# ARTIKEL:
Ritter streitet nicht ab, seine Finger im Spiel gehabt zu haben. Von einem Trick will er aber nicht reden. «Es geht darum, eine Ungleichbehandlung zwischen Bauern und Gärtnerinnen sowie Privaten zu verhindern», verteidigt er sich. Und die Umsetzung sei «kein Problem».

Es ist sein voller Ernst, dass die Hobbygärtner wie die Bauern einen Pestizidkurs besuchen und einen Fachkundeausweis erwerben sollen. Schliesslich seien diese Weiterbildungskurse sehr lehrreich. «Es ist wichtig zu wissen, wie beim Einsatz von Pflanzenschutzmitteln die eigene Person richtig geschützt und die Vorgaben für die Umwelt eingehalten werden.»

Der «völlig falsche Weg»

# ZU BEARBEITENDE AUFGABE:
Was sollen die Hobbygärtner laut Ritters Aussage im Artikel ebenso wie die Bauern tun? Die anschliessende Auflistung hat mit dem Artikel nichts zu tun.

# DATENAUSZUG:
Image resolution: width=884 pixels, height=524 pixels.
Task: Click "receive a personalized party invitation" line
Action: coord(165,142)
--
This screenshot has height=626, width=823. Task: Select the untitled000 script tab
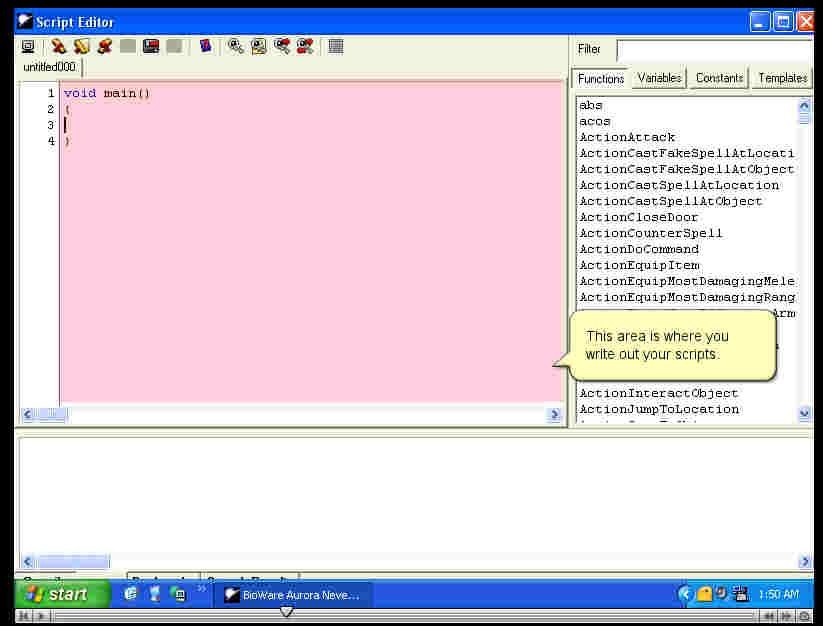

# LÖSUNG DER AUFGABE:
Sie sollen einen Pestizidkurs besuchen und einen Fachkundeausweis erwerben.